Fonterra accounts for about 40 percent of the international trade in dairy products, selling yogurt, cheese, and supplements in 140 countries under the Anchor, Fernleaf and Anlene brands. Recent gains in world prices will help replace earnings lost to the rising New Zealand dollar, the company said.
``The supply and demand situation is very tight,'' Chief Executive Officer Andrew Ferrier said in an interview. ``We don't see a change in the market structure in the near future.''
World dairy prices have gained 27 percent in the past three months and are 17 percent higher than the previous record set in August 2005, based on a Commonwealth Bank of Australia Ltd. index of U.S. dollar prices.

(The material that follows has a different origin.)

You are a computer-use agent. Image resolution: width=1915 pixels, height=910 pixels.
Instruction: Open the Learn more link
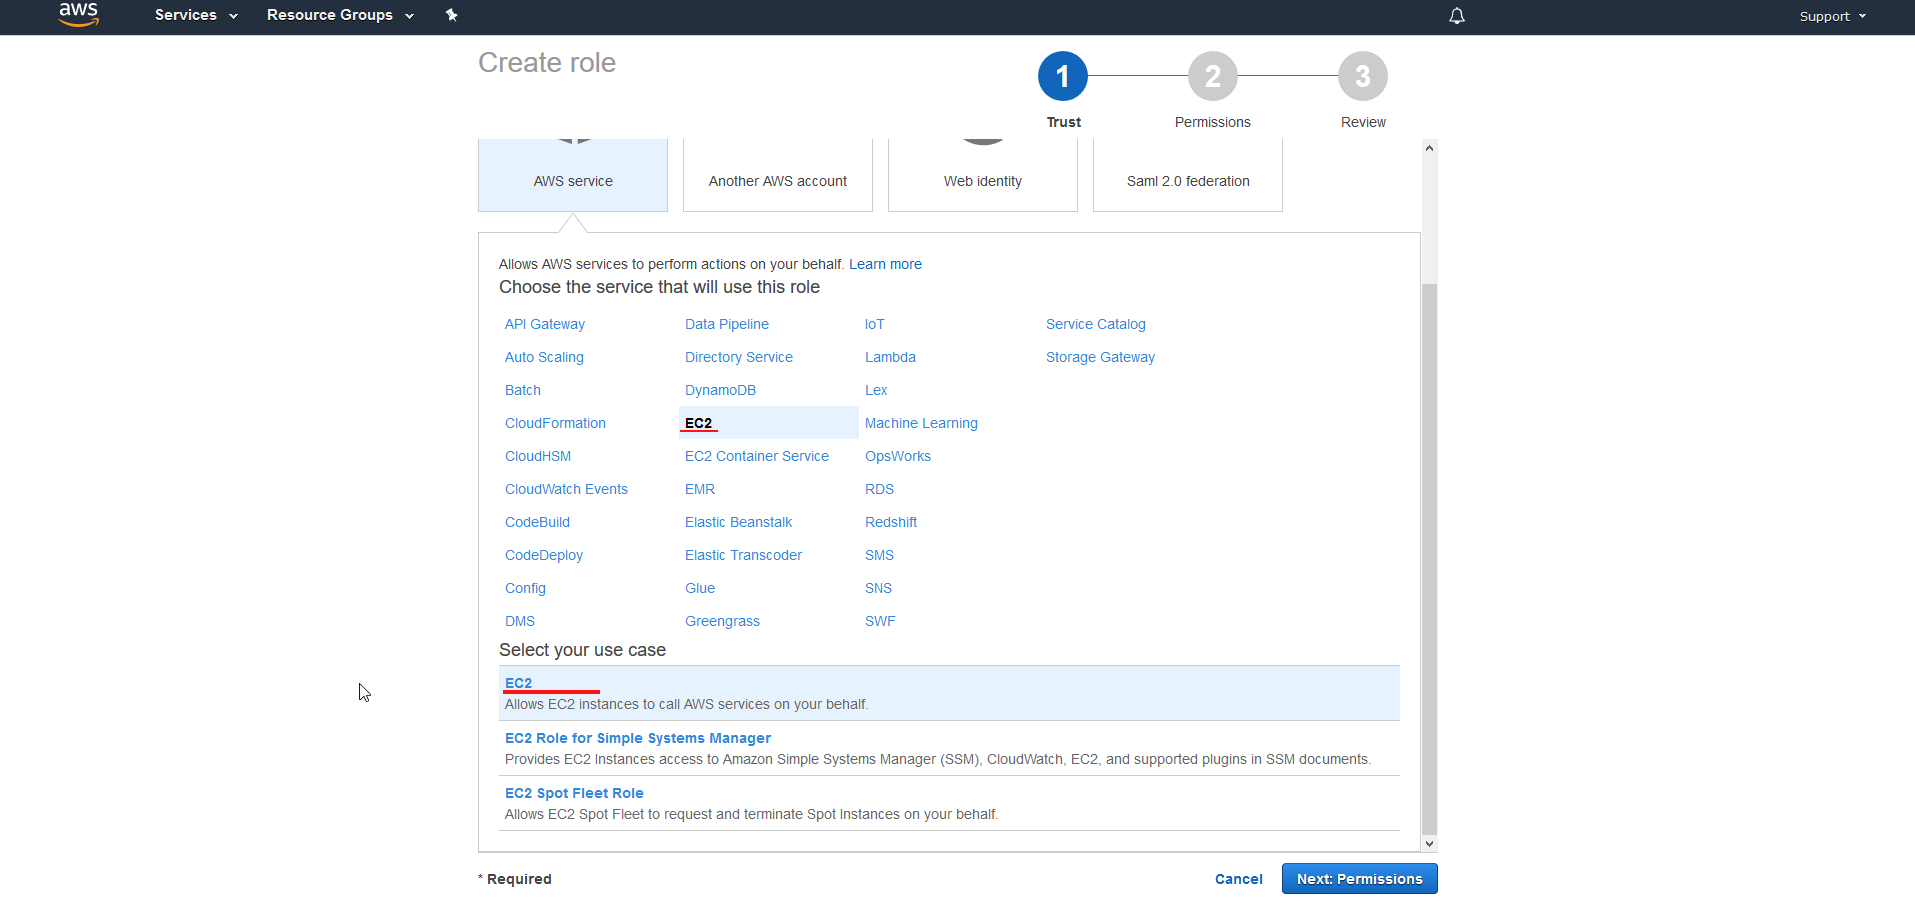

Prices gained on strong European demand for butter and milk powder and as drought cut output in Australia, the third-largest exporter. Strong U.S. demand, particularly for cheese, had limited volumes available for export, while Europe is also focusing more on supplying domestic markets, Ferrier said.
As a cooperative, Fonterra pays out most of its profit to the 11,300 New Zealand farmers who supply it milk. It will have NZ$2.05 billion available to pay out from this half, down 6.3 percent from a year earlier, because of the rising New Zealand dollar and lower prices in the early part of the period.
Still, the company reiterated its Dec. 15 forecast that it will probably pay its farmers NZ$4.05 per kilogram of milk solids for the year ending May 31, from NZ$4.10 a year earlier. Production in the half-year was 578 million kilograms, up 2.1 percent from a year earlier.
Ferrier said it's too early to forecast full-year output. Herd numbers are up and the company is encouraging farmers to boost output to benefit from high prices. Still, the weather through May will be the major determinant, he said.
The New Zealand dollar has gained 12 percent the past six months making it the best performing major currency in that time. It reached a one-year high of 70.98 U.S. cents on Jan. 2, and was at 69.94 cents at 5:15 p.m. in Wellington.
Fonterra buys foreign exchange contracts to cover its sales 15 months in advance. It converted its international earnings at an average exchange rate of 64 U.S. cents in the six months and may face a rate of 67 cents for the full-year, Chairman Henry van der Heyden said.
``It is very frustrating to see improved performance eroded by an over-valued currency,'' he said.